▶ _Work required_: Reproduce the lines of the entries below, from the line with "Task: Click the Account button" through the end of the entries, leaving out the pictures.

[Element lookup entries]
+-------+

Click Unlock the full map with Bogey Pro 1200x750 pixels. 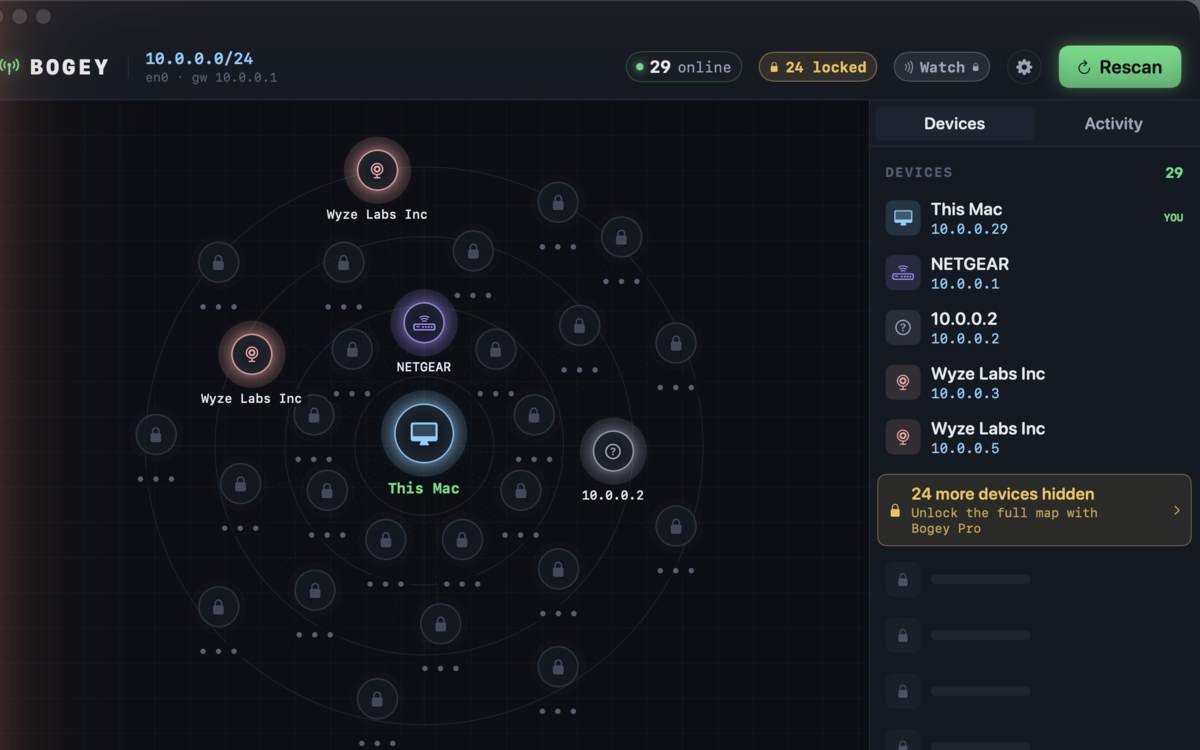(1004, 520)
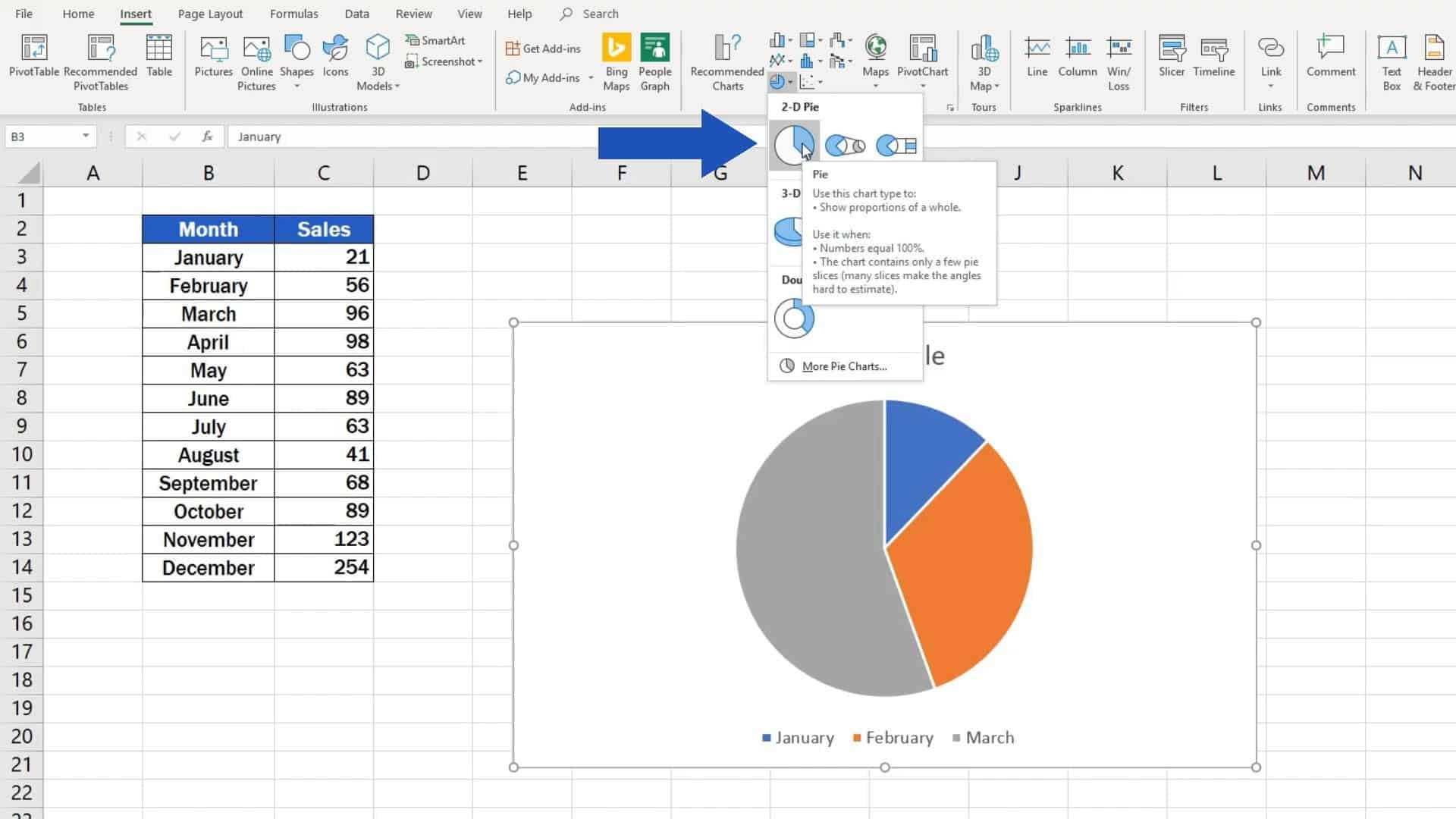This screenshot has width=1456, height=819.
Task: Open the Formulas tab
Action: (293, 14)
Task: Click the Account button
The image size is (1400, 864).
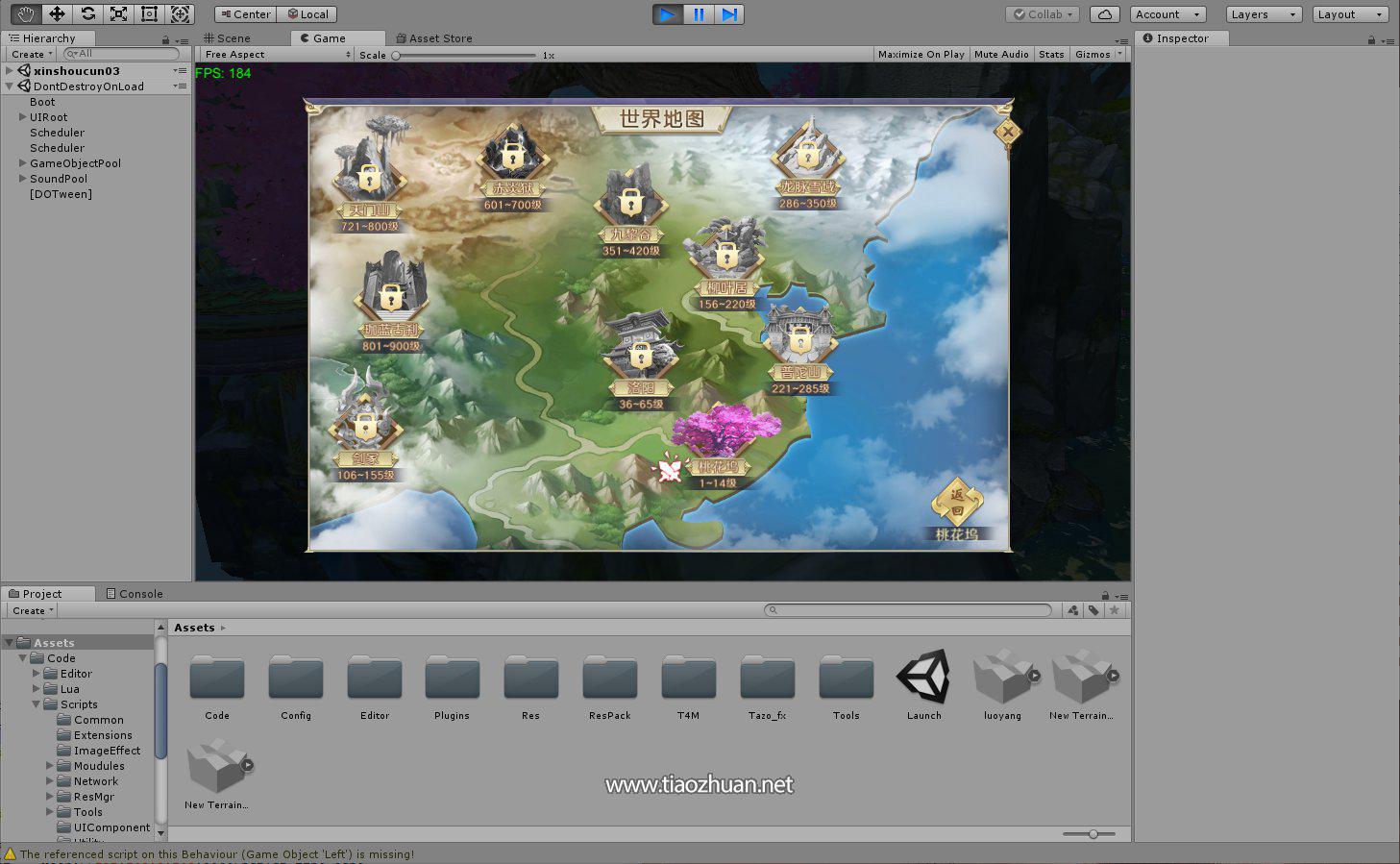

+-------+

▶ _Problem solution_:
Task: Click the Account button
The image size is (1400, 864).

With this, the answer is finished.